Max & Mars’ Bimonthly “Space: The Drag Show” Concludes After Two Solar Cycles

The drag duo blended astrology, astronomy and community on their glittery Milky Way tour.

Aqua Flora shreds as a rock god version of Jupiter in "Space: The Drag Show." (Tenderheart Photography, courtesy of Max & Mars Presents))

In space, no one can hear you slay.

But Portland drag artists paid tribute to the heavenly bodies anyway in Space: The Drag Show, a bimonthly drag revue by producers and performers Max & Mars. Space began as guerrilla theater in 2022, when Max Little and mononymous Mars set up a background on an Irving Park soccer goal. Their orbital trajectory shifted to the Clinton Street Theater, where Space will conclude its run on Saturday, Aug. 10, with a reverse-order tour of the Milky Way. When Little and Mars first started booking Space in 2022, they had their performers on the calendar all the way out to now. The producers say their future-forward thinking came as a shock to prospective cast members.

“That’s one of their favorite stories to tell about this show, ‘LOL, two years ago Max & Mars were like, ‘What are you doing in two years?’ when most drag performers don’t know what they’re doing this weekend,” Little says. “I feel like that’s going down in the lore of the local drag scene.”

Space is what would happen if Stephen Hawking teamed up with the glitteriest tarot girlies he could find to celebrate the universe’s majesty. Little brings the show’s astrological knowledge, inspired by his own Saturn return, while Mars is the production’s Carl Sagan. She repeats Space’s tagline with a slight vocal fry: “The magic of astrology, the science of astronomy, and the alchemy of drag.”

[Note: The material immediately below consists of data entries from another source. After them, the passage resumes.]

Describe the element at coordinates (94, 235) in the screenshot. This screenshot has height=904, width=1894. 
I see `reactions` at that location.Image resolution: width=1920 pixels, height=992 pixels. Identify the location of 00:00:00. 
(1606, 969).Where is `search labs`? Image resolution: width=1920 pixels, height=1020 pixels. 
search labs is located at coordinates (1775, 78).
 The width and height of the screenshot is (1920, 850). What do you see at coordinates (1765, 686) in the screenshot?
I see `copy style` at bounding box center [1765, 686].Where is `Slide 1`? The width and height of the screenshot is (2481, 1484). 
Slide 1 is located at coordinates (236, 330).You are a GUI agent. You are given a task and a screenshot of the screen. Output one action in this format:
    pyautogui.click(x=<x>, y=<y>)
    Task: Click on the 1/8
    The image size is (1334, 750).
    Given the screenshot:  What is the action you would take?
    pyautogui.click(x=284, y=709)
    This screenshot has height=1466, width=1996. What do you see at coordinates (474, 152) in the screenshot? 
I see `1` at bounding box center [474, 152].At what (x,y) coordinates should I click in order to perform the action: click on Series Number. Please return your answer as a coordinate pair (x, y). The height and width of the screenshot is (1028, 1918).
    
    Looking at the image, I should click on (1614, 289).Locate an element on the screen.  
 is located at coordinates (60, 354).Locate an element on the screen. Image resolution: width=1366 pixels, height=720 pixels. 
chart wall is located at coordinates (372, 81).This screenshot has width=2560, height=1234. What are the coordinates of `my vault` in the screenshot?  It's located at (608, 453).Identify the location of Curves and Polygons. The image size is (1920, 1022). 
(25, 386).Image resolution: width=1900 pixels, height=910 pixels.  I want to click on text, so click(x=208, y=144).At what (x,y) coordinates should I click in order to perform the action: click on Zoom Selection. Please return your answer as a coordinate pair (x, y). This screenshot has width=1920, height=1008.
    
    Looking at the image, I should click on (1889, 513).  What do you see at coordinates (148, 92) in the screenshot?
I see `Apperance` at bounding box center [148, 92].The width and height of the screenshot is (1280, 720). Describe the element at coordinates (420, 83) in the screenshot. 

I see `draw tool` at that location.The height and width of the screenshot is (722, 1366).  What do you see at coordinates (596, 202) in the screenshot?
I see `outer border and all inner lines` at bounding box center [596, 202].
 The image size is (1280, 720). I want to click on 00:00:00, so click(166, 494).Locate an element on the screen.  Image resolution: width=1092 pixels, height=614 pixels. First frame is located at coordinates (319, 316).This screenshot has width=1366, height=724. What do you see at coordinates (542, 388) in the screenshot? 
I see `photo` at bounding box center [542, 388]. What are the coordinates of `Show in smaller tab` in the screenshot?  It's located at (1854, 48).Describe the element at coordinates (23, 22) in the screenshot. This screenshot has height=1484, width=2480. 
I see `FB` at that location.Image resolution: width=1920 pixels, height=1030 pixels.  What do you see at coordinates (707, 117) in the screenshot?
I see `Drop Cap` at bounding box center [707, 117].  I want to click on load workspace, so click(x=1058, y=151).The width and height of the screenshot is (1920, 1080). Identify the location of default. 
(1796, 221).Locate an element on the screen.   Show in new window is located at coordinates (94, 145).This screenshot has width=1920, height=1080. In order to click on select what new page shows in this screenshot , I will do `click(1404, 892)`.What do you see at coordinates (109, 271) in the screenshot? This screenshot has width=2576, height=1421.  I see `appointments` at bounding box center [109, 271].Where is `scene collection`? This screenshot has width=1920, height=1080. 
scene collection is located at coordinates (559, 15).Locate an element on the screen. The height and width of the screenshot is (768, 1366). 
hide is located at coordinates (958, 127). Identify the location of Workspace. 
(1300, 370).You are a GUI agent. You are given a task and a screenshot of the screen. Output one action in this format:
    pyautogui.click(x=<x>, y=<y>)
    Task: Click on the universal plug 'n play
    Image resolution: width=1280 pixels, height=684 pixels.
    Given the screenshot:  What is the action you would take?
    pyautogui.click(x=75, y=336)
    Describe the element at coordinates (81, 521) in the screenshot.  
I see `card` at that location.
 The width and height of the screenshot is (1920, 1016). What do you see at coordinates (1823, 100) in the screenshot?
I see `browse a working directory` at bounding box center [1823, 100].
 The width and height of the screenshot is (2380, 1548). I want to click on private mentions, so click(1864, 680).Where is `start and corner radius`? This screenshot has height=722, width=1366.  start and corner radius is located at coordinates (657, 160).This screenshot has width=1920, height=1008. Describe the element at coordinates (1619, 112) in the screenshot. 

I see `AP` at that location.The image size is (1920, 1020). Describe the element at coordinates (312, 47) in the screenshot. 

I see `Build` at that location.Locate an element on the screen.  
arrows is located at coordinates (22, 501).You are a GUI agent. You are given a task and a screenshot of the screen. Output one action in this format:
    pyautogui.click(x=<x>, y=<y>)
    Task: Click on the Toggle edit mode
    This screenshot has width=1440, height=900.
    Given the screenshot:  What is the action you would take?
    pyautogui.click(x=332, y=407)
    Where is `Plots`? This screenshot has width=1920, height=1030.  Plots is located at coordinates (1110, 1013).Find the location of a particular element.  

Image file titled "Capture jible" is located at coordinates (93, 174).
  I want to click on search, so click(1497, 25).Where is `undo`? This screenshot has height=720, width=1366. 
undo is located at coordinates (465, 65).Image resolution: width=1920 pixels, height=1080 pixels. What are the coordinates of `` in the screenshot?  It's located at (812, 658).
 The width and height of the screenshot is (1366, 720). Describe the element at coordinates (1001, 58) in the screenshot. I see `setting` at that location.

Space is equal parts magic, knowledge and community as drag artists show off their wildly unique take on the cosmos. Performers could lean into mythological interpretations of the planets, or use fabric innovatively to represent a planet’s terrain—the sun, the asteroid belt and Earth’s moon were added to fill out the solar calendar’s 12 shows. They might even just find a star-themed song and lean into the lyrics, like David Bowie’s “Space Oddity” or Bonnie Tyler’s “Total Eclipse of the Heart.” Pop culture spawned a few unexpectedly astral moments since Space began—the billionaire space race, the solar eclipse’s path of totality crossing the United States again, and the solar storm that shone the northern lights over Portland, to name a few—but Little and Mars’ performers had no shortage of inspiration among them.

Little and Mars highlight standout moments from Space’s two-year run: Loretta Lordchild’s lunar costume, which used bed sheets and trash bags to build a tardigrade body; Xavier Knight’s stellar take on Saturn, which was their second-ever drag performance; and Aqua Flora, who won a Space performance slot as the winner of the Most drag pageant. Flora—a member of the ballroom House of Flora, and the Eugene-based House of Blunt drag family—performed on their own merit in the asteroid belt show, but dazzled as a rock god vision of Jupiter, shredding on a custom lighting-bolt guitar to Earth, Wind & Fire in a self-illuminating cloud wig.

“We’ve really tried not to just book a small range of alt, eastside drag folks, but really reaching across different parts of the drag scene, which is so diverse and has all these little pockets that are all doing different things,” Little says. “We’ve tried to weave together the local solar system, if you will.”